● Exercise instructions
Return the entries verbatim, starting with the line that contains "How do I perform: Click" and going on through the line that contains "Action: click(x=1329, y=80)". Leave the pictures out.

● Provided records

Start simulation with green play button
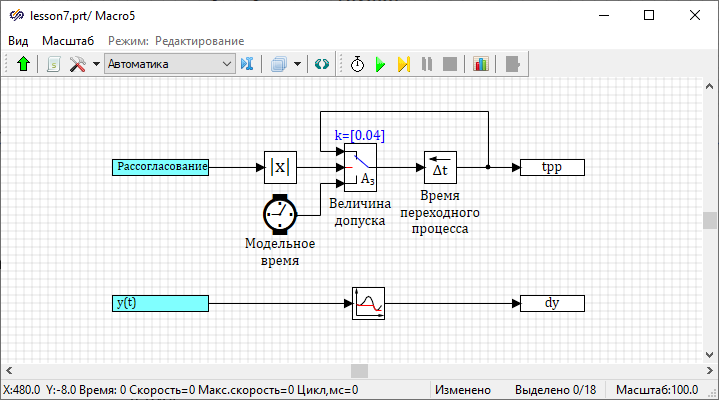Viewport: 719px width, 400px height. click(x=380, y=64)
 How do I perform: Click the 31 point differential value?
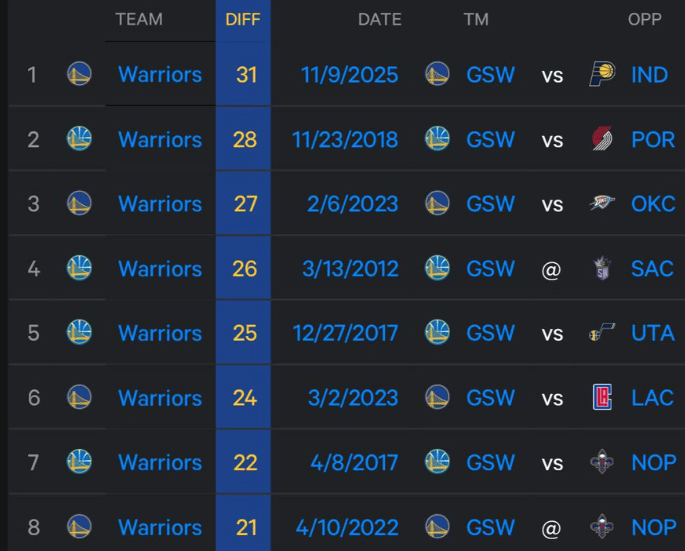(x=245, y=75)
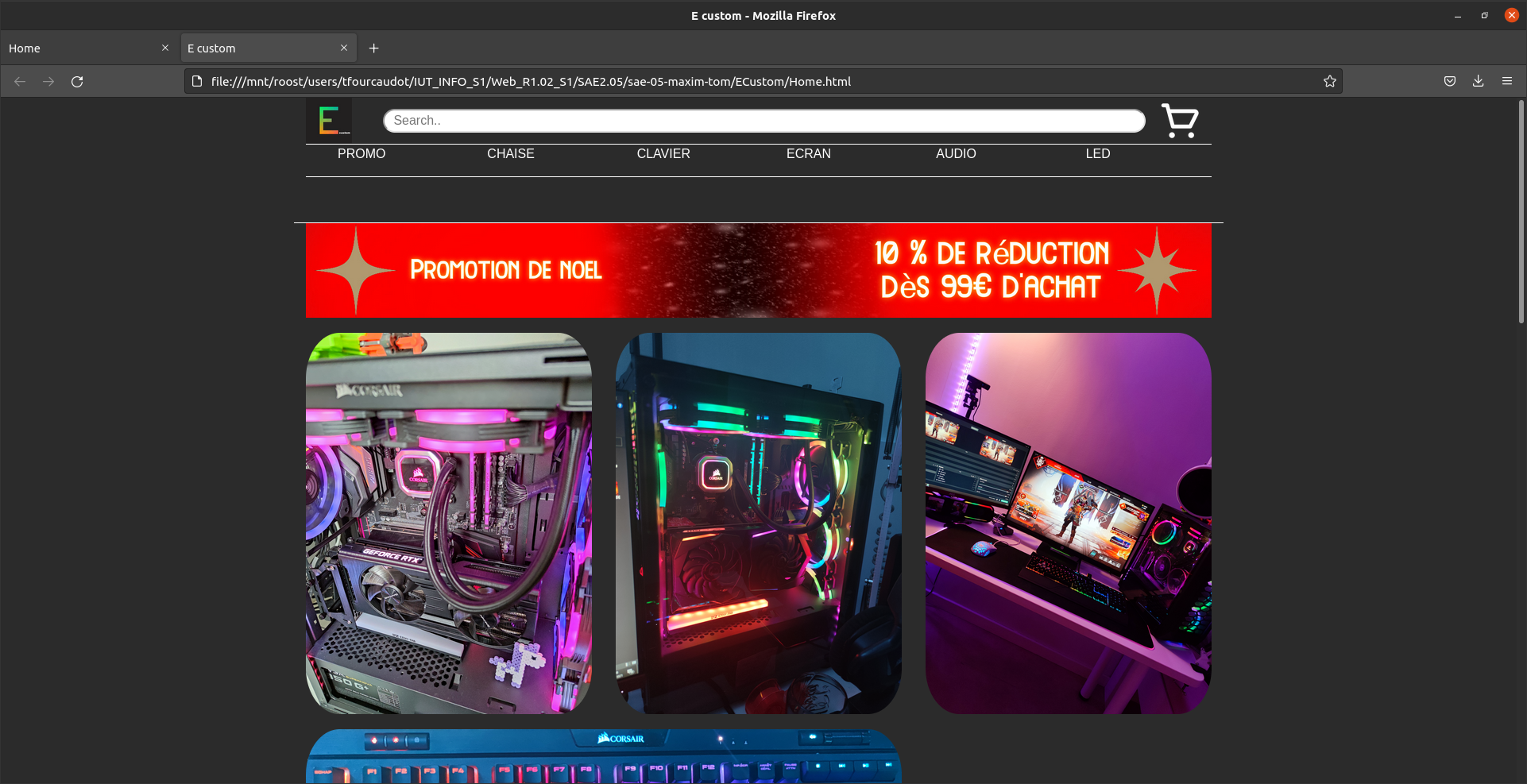The height and width of the screenshot is (784, 1527).
Task: Bookmark the page with the star icon
Action: click(x=1329, y=80)
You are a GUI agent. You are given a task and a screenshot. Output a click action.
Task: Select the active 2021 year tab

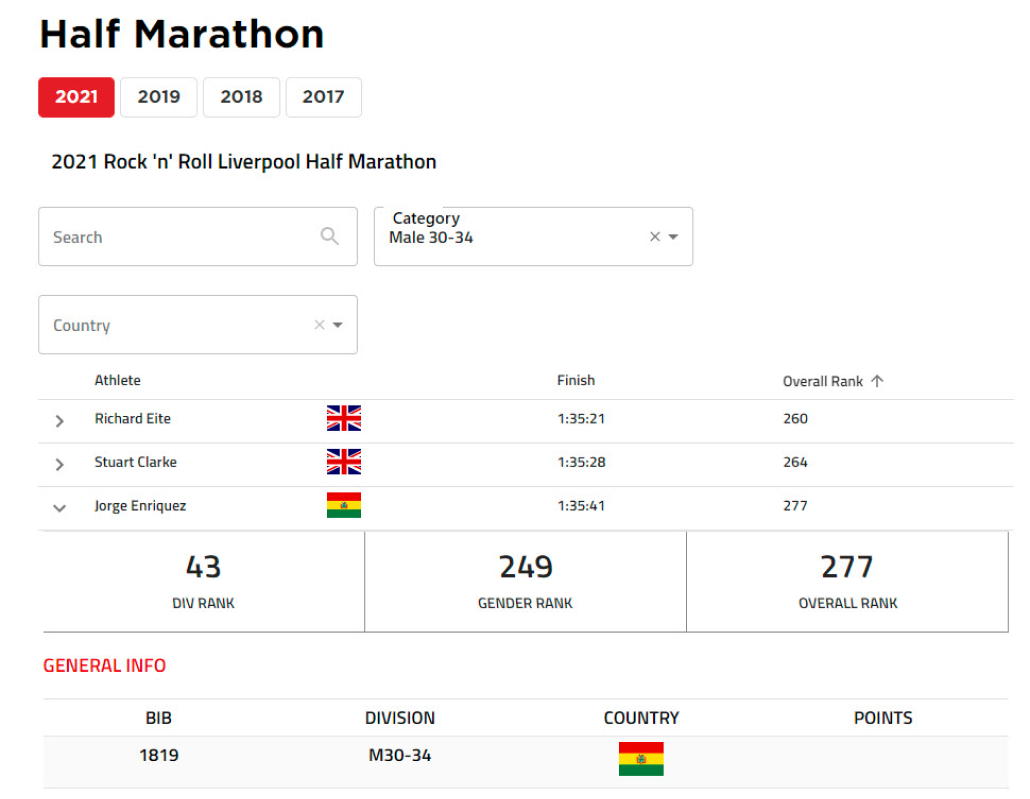tap(76, 97)
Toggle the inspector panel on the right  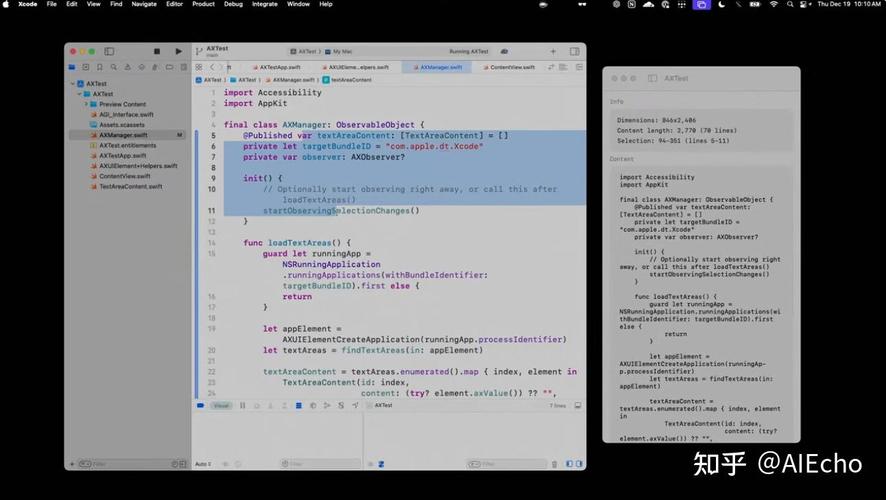[x=575, y=51]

● Reply to the exercise
 How do I perform: Click the 31 point differential value?
(x=245, y=75)
The height and width of the screenshot is (784, 1527).
Task: Bookmark the page with the star icon
Action: click(x=1329, y=80)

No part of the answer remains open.